Um vier Hundertstel verwies Brignone die Deutsche Viktoria Rebensburg, die Gewinnerin der ersten beiden Riesenslaloms des Winters, auf Platz 2. Die Amerikanerin Mikaela Shiffrin belegte Platz 3, mit auch nur 8 Hundertsteln Rückstand. Nach dem ersten Lauf waren die ersten sieben Fahrerinnen sogar nur durch 28 Hundertstel getrennt gewesen.

Lara Gut beste Schweizerin

Brignone errang ihren sechsten Sieg im Weltcup, aber den ersten in diesem Winter. Wegen einer Adduktoren-Verletzung war die 27-jährige Brignone erst vor einem Monat in die Saison eingestiegen. Ihren bisher letzten Erfolg hatte die Italienerin letzten Winter beim Finale in Aspen feiern können.
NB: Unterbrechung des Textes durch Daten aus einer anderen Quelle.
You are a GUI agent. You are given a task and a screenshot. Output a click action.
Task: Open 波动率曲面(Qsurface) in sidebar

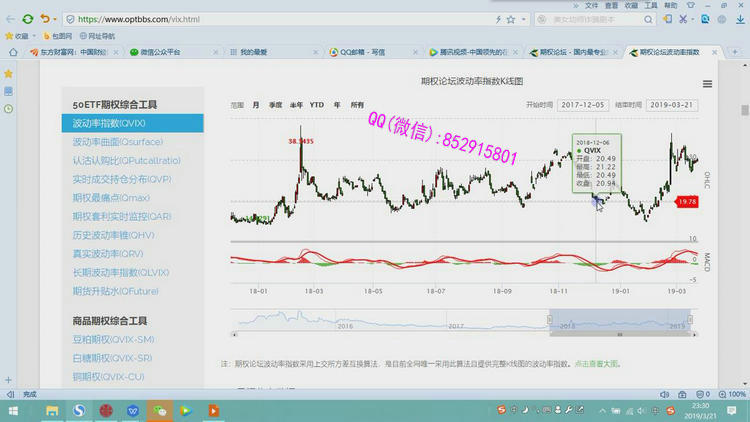click(118, 141)
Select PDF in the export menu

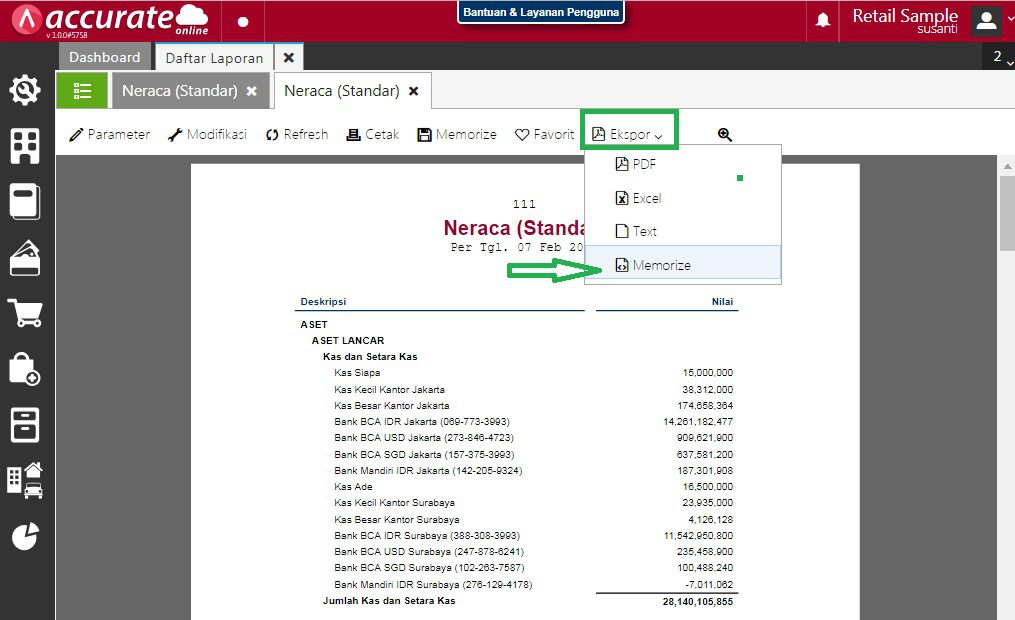coord(637,165)

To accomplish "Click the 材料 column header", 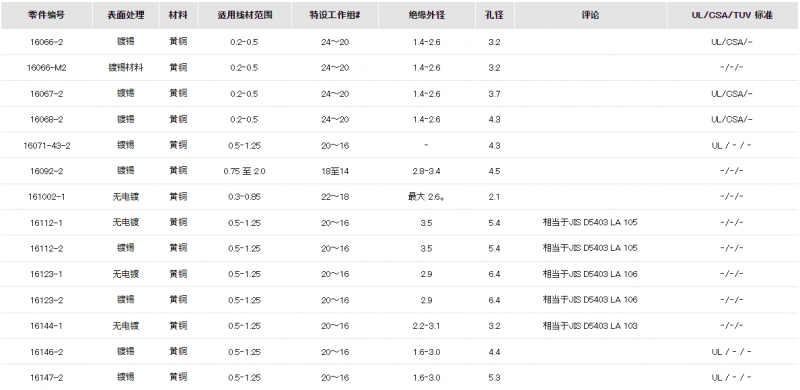I will tap(178, 15).
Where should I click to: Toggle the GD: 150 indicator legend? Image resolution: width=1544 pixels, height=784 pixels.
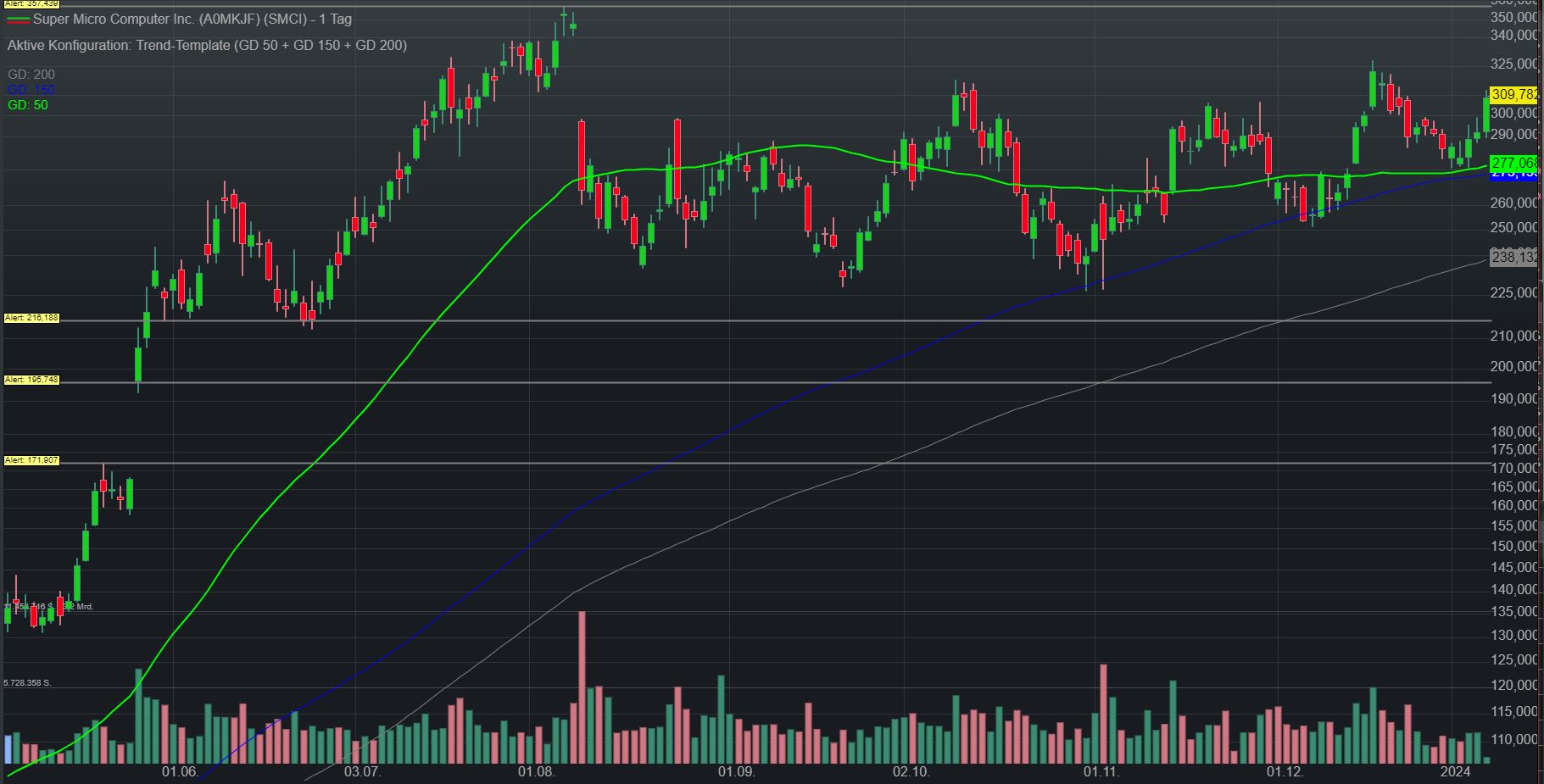[x=31, y=90]
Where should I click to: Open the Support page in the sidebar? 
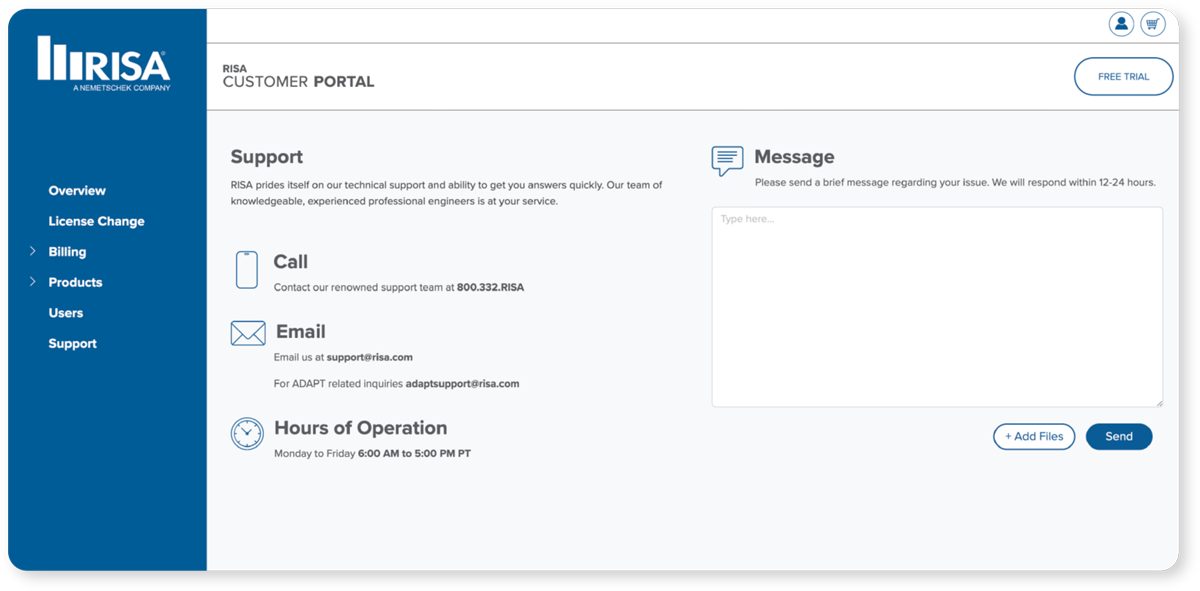click(x=73, y=344)
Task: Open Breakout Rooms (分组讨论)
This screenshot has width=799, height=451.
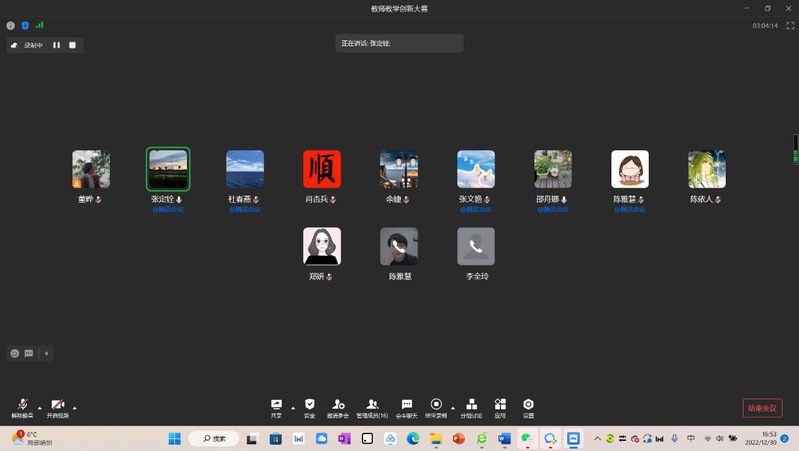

Den Schweizerinnen reichte es zu keinem Spitzenplatz, aber immerhin war dank Lara Gut auch im vierten Riesenslalom des Winters zumindest eine Fahrerin von Swiss-Ski in den Top 10 vertreten. Lara Gut wurde exakt Zehnte. Bei Halbzeit hatte die Tessinerin auf Position elf gelegen.

Holdener und Meillard weit zurück

Wendy Holdener vergab eine bessere Klassierung vorab mit einem schweren Fehler im zweiten Lauf. Die Schwyzerin, die zum Saison-Auftakt in Sölden als Sechste ihr Potential im Riesenslalom angedeutet hatte, fiel dadurch vom 15. in den 19. Schlussrang zurück.

Auch die 19-jährige Mélanie Meillard, zuletzt sowohl in Killington (9.) als auch in Courchevel (6.) beste Schweizerin, kämpfte unter Wert. Sie büsste im zweiten Durchgang noch vier Positionen ein und belegte lediglich den 26. Schlussrang. Damit klassierte sich die Walliserin unmittelbar vor der 21-jährigen Bündnerin Vanessa Kasper, die sich bei ihrem fünften Einsatz im Weltcup als 27. erstmals Punkte sicherte.